▶ ACTIVITY 1
In the listing, change "one action" to "a single action" in the lines from its first line through the line containing "Image resolution: width=1747", and give those lines back with nothing else altered.

▶ SELECTED PASSAGE
Start of Block

The opinion of the court was delivered by: BYERS
The plaintiffs sue in equity for alleged infringement of United States Letters Patent No. 1,141,402, issued June 1, 1915 (application filed June 19, 1913), and No. 1,784,674, issued December 9, 1930 (application filed July 14, 1923). For convenience, these will be referred to hereinafter as the first and second patents.
Both were issued to the plaintiff Mershon, who, in turn, licensed the corporate plaintiff's predecessor to make, use and sell the inventions covered by the said patents.
The device involved is known as an electrolytic condenser, and, in the form presently involved, is used in the so-called power pack of a radio receiving set in domestic use.
The office of the device is to remove the so-called hum incident to the employment of alternating current, which hum is loud enough to be incompatible with the kinds of noise which it is the purpose of the radio to reproduce.
The purpose is accomplished by passing the current into the condenser in the condition in which it emerges from the rectifier. The alternating current as it is received into the power pack is characterized by the two phases peculiar to such a current, which are due to its origin; in the rectifier, the polarity of the current is rendered unidirectional, but it is still a pulsating current, and these pulsations cause the hum.
The electrolytic condenser receives the rectified current, and so delivers it that the pulsations are flattened out, and the current may be visualized as almost a straight line of unidirectional constituency.
The device has been successful in the practical and commercial sense; otherwise this litigation would not have arisen.
The Electro Formation, Inc., is the successor to Amrad Corporation to which the Mershon licenses were granted; the latter company was financially embarrassed, and during the year 1926 it was manufacturing an electrolytic condenser on a very small scale, and its property and assets were taken over by the interests which now control the Electro Formation, Inc., during the winter of 1926-27. The precise steps by which this result has been accomplished are of no importance, but the fact is that, beginning in 1927, such a condenser was manufactured and sold by the Amrad Corporation in substantial volume; that is to say: 77,000 in the year 1927; 422,000 in the year 1928; 741,000 in 1929; 651,000 in 1930, and over 1,700,000 in 1931.
During the second half of 1929, the defendant corporation, through its representative and present President, Mr. Robert C. Sprague, interviewed the then active head of the Amrad Corporation, Mr. Hahn, on two or three occasions, with respect to a possible license to the defendant company, to enable it to manufacture the plaintiffs' condenser.
During the latter part of the same period of time, a member of the laboratory staff of the then Amrad Corporation, Mr. Appleton, and Mr. Sprague had a conversation, following which Mr. Appleton entered the employ of the defendant.
Mr. Petrie, one of the Amrad salesmen, was hired by the defendant company during 1930.
Mr. Clark, described as a "sales engineer," left the Amrad Corporation around the 1st of October, 1929, and was employed by the defendant company.
Mr. Gasset, who is said to have related that he had been temporarily laid off by the Amrad Corporation, was hired by the defendant; the precise time is not stated, but he is said to have had charge of the mechanical assembly of the different parts of the defendant's device since entering its employ.

End of Block

▶ ACTIVITY 2
Answer these questions about the court opinion:
(a) How many condensers did the Amrad Corporation make and sell in 1928?
(b) Around what date did Mr. Clark leave the Amrad Corporation?
(c) What is the number of the first patent?

▶ RECORDS TO USE
Start of Block

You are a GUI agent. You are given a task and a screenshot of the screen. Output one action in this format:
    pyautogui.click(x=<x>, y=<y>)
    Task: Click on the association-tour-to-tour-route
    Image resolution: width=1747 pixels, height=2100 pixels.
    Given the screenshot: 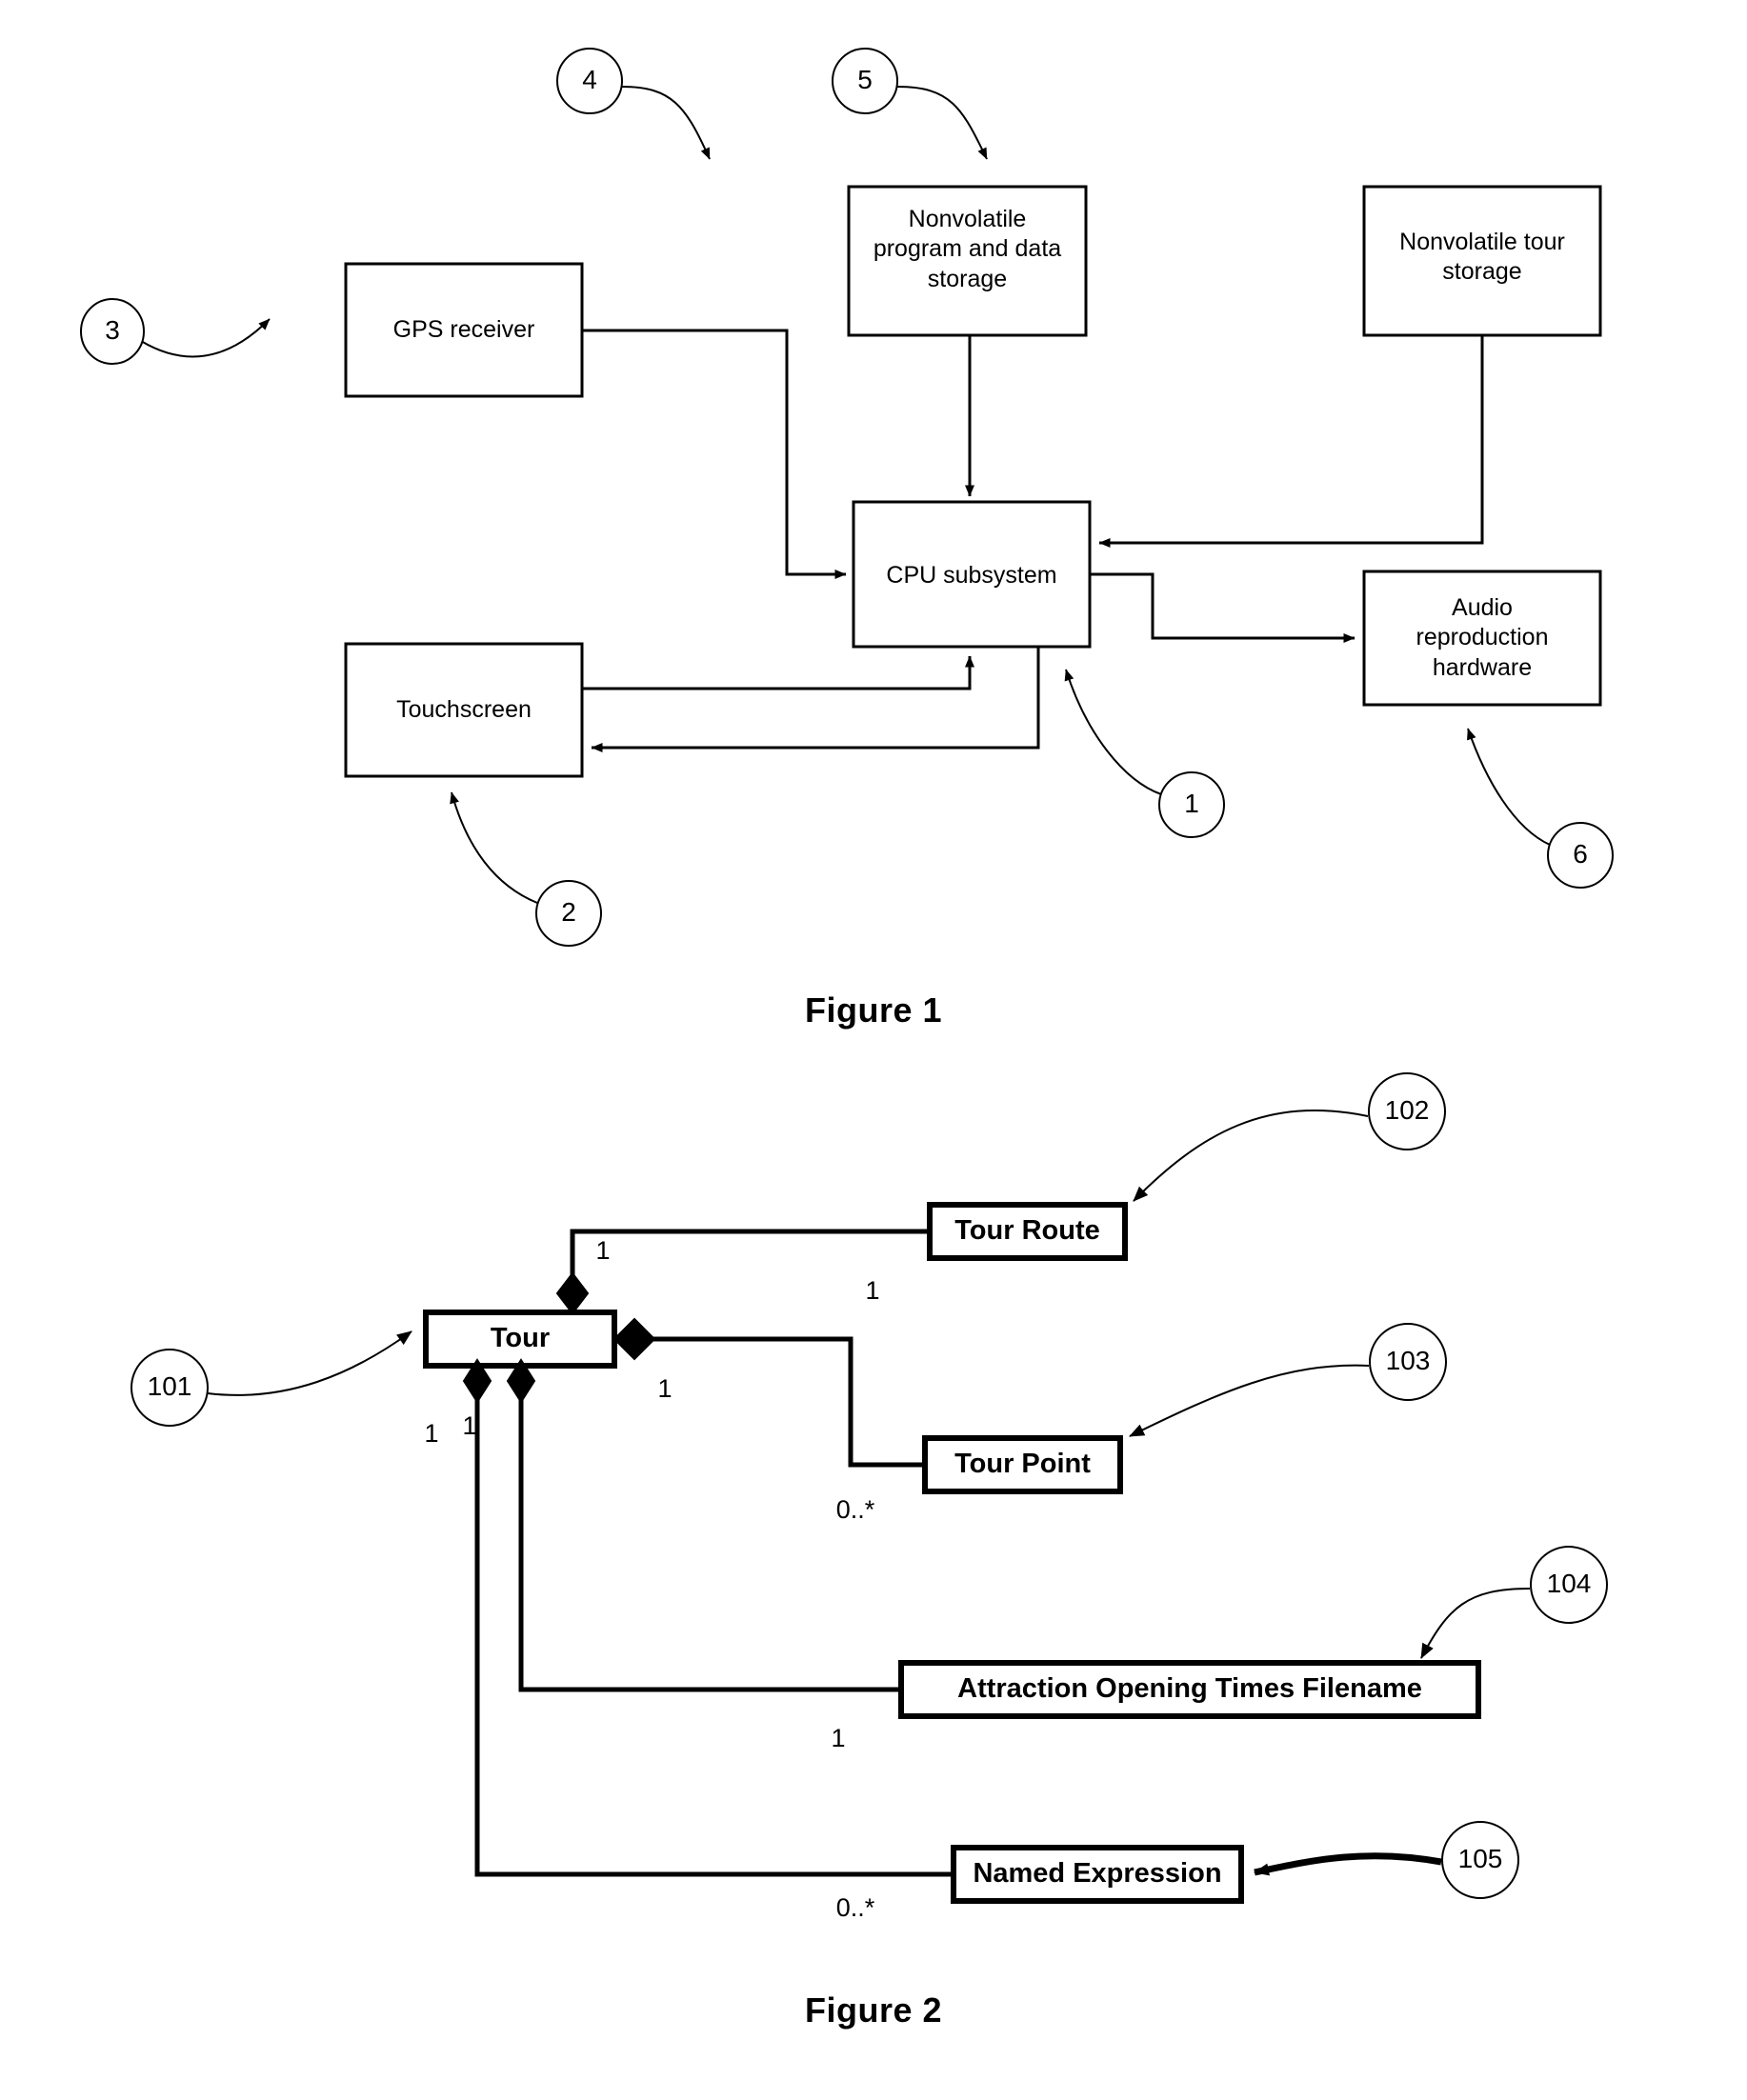 What is the action you would take?
    pyautogui.click(x=750, y=1264)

End of Block

▶ WRITTEN SOLUTION 1
You are a GUI agent. You are given a task and a screenshot of the screen. Output a single action in this format:
    pyautogui.click(x=<x>, y=<y>)
    Task: Click on the association-tour-to-tour-route
    Image resolution: width=1747 pixels, height=2100 pixels.

▶ WRITTEN SOLUTION 2
(a) 422,000
(b) Around October 1, 1929
(c) 1,141,402